Character count of GISJOIN

I am working with historical tract data from the 1960s to the present. I have noticed that the number of characters in the GISJOIN field varies (either 12 or 14 characters). My understanding is that the GISJOIN field is derived from FIPS codes, and that each FIPS code consists of 11 characters (2 state, 3 county, 6 tract). It appears that in the historical data files some of the tract codes only contain four characters, while others contain six. Is this due to variation in the way FIPS codes were assigned historically or to some other reason?

Thanks!

Your interpretation is correct. In NHGIS data for 1970, 1980 & 1990, the tract codes may have either 4 or 6 digits, which is consistent with how the Bureau reported the codes in our source files from those years.

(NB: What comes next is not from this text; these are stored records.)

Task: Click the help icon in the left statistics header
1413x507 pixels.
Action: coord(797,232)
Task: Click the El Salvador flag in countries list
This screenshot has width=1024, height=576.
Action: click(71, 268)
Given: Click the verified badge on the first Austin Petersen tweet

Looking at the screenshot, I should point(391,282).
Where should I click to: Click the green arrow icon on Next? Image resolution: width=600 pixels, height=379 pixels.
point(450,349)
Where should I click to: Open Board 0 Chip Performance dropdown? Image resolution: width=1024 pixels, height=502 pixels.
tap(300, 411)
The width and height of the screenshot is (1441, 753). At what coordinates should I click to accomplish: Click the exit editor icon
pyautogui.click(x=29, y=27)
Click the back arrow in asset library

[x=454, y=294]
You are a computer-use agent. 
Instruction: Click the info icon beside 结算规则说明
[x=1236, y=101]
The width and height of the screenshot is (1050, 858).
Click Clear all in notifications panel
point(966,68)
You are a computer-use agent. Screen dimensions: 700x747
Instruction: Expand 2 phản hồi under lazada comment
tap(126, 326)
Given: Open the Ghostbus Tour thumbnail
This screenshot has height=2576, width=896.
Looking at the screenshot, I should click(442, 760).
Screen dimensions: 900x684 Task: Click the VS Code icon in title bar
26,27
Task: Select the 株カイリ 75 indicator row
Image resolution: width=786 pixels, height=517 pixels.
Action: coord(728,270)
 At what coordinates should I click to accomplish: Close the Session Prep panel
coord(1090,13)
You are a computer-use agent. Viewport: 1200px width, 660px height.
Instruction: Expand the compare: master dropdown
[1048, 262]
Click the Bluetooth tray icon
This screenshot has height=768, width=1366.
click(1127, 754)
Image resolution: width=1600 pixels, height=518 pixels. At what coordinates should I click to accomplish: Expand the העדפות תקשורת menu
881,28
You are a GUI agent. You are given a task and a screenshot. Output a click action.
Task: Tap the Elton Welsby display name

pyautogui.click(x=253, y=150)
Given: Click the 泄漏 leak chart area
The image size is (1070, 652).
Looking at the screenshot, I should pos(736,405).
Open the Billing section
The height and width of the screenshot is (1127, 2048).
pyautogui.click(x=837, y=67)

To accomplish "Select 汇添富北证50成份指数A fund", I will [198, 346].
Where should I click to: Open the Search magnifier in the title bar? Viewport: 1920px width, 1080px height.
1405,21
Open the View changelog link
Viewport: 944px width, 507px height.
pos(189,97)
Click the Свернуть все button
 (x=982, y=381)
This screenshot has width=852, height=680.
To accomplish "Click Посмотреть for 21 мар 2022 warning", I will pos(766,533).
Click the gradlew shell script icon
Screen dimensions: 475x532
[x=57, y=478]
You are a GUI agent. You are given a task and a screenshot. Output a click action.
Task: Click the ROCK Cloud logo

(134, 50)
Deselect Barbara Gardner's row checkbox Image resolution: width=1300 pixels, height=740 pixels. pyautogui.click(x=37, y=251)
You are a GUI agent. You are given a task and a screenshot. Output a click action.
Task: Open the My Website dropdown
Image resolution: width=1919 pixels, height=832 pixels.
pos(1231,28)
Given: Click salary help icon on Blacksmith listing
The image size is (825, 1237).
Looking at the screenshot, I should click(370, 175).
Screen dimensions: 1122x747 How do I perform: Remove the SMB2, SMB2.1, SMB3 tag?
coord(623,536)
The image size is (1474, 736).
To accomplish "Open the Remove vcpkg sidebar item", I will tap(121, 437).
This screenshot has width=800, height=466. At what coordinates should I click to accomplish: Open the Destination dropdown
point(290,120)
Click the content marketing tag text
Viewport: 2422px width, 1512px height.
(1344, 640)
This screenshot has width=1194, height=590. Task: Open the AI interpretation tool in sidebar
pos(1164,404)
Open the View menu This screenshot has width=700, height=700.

In 1960 and earlier data, tract codes may also include a prefix or suffix, which our data files provide in separate columns, as well as including them in the full GISJOIN. The combined 1960 tract codes range from 4 to 8 characters in length and may include letters as well as numbers.

Technically, the tract codes are not “FIPS codes.” The “Federal Information Processing Standard” (FIPS) applies only to “states and statistically equivalent entities, counties and statistically equivalent entities, named populated and related location entities (such as, places and county subdivisions), and American Indian and Alaska Native areas.” The tract codes have instead been defined directly by the Census Bureau or their local partners.

The GISJOIN IDs for tracts include the tract codes as well as NHGIS state and county codes, which are based on FIPS codes, but with an extra digit added in order to distinguish historical entities. For entities that existed in recent decades, the added digit is 0. For historical areas, we use a nonzero digit. E.g., the state of Minnesota has FIPS code 27 and NHGIS code 270. Minnesota Territory, which appears in 1850 census data, predates the FIPS system. NHGIS assigns it a code of 275.